13  Similarity

We want to find how to measure similarity between Horn clauses.

Given:

• m: number of features of i not present in j
• l: number of features in common between i and j
• n: features of j not present in i
• \alpha \in [0, 1]: relative imporrtante of i with respect to j

sf(\alpha, n, l, m) = \alpha \cdot \dfrac{l + 1}{l+m+2} + (1-\alpha) \cdot \dfrac{l + 1}{l+n+2}

The idea is that the more things in l the more similar the two clauses are.

• sf(\alpha, n, l m) tends to 0: no limits to popssioble differences
• sf(\alpha, n, l, m) tends to 1: identity
• sf(\alpha, n, l, m) = 0.5: maximum uncertainty

Why don’t we use other similarity measures like dice, jaccard, etc? Because they assign 1 in many ways, while we want to assign 1 only for identity.

How do we apply this similarity?
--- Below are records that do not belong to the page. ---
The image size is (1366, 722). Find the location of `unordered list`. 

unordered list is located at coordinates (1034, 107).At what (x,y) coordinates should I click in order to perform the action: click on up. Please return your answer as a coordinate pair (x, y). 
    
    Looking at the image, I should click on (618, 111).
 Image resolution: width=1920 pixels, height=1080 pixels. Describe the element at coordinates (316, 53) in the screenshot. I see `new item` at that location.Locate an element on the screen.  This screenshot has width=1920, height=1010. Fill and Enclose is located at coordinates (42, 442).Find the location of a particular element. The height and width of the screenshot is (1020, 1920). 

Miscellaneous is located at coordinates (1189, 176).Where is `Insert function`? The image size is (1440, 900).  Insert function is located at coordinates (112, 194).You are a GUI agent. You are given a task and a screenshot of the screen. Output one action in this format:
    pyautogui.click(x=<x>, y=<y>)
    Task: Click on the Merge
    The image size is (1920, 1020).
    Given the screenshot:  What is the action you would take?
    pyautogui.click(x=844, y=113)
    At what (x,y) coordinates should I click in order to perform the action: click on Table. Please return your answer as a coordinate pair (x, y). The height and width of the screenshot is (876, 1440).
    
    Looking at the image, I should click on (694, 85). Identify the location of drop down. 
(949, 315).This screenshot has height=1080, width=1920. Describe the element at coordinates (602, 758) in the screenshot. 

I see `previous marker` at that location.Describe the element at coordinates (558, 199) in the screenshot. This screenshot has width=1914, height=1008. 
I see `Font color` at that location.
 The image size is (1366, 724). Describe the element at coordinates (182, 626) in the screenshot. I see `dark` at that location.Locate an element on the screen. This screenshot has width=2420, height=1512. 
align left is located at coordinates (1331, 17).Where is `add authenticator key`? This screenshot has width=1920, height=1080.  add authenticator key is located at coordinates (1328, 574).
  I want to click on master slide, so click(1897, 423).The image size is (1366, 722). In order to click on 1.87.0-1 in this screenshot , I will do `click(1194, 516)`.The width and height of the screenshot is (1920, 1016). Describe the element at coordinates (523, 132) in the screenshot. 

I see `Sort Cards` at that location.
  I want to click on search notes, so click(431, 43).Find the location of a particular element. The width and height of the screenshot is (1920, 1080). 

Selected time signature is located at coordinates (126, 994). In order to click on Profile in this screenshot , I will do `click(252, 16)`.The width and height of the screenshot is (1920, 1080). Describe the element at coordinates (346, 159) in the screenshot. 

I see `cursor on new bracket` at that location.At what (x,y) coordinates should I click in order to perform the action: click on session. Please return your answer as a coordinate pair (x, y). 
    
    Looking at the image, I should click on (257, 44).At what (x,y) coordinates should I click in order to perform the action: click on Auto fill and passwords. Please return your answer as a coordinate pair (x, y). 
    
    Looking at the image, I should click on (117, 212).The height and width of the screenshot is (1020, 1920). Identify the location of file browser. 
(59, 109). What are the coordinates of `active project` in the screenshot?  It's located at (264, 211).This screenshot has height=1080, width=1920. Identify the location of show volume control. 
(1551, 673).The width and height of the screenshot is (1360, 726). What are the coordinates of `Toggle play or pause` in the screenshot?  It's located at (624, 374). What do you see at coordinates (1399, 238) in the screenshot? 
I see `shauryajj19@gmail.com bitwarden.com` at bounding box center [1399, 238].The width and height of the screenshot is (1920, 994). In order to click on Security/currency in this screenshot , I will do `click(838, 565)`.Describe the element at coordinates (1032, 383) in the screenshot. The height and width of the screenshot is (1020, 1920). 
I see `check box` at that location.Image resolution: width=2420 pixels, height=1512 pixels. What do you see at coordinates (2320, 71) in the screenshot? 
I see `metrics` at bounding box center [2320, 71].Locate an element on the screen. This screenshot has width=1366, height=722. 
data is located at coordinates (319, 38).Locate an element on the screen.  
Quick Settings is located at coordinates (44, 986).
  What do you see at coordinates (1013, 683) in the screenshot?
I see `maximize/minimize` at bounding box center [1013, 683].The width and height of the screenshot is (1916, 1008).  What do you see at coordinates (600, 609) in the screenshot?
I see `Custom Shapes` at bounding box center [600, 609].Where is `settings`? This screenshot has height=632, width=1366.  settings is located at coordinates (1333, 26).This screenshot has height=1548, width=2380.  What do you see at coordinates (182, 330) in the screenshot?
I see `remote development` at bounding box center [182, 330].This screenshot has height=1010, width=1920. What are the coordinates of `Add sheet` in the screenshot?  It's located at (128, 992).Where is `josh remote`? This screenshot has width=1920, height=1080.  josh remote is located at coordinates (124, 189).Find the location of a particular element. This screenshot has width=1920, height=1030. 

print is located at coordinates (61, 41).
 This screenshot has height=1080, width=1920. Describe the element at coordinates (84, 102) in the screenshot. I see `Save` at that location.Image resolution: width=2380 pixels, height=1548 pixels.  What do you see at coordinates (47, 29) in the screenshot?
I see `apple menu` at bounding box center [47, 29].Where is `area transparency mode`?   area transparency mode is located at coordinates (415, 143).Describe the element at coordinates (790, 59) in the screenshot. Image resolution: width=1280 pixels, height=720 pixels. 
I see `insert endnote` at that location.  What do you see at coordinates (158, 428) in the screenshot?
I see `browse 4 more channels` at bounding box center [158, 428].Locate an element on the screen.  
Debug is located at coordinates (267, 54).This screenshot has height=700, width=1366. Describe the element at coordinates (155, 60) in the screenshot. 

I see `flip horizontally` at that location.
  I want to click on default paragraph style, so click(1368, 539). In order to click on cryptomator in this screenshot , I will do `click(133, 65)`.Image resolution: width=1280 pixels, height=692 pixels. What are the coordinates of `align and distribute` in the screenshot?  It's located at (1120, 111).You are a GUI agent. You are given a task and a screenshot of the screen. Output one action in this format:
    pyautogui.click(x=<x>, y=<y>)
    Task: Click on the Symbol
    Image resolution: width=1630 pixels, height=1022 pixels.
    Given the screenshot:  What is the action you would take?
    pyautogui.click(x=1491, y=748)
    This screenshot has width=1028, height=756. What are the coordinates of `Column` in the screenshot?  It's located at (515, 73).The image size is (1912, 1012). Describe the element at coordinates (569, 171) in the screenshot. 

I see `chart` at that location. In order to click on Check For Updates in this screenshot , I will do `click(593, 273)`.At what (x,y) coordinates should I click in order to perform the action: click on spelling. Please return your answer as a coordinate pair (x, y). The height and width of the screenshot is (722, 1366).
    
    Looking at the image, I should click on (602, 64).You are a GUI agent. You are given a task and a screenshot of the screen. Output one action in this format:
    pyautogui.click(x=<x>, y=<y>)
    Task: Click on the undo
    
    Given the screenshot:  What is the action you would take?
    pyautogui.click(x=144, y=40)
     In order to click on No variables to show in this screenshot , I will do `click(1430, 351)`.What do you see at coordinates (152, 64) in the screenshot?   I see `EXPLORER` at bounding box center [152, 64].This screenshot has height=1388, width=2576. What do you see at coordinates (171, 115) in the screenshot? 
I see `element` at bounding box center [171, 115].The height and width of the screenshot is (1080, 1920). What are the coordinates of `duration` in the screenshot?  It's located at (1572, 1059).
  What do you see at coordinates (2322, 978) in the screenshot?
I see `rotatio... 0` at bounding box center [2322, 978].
For object we can extract 2 features: position and properties and we represent clause as a Directed Acyclic Graph, where nodes are literals and edges are at least one shared term. So the level 0 of the tree is the head, in the next level there is the new literals linked with last velel and incoming edge form each linked node of previous level. Leaves are nodes with no outgoing edges.

So the process is:

1. Extract all paths root-leaf
2. Compute the similarity

The similarity in a path is the literal similarity until compatible literals are found (using least general generalization).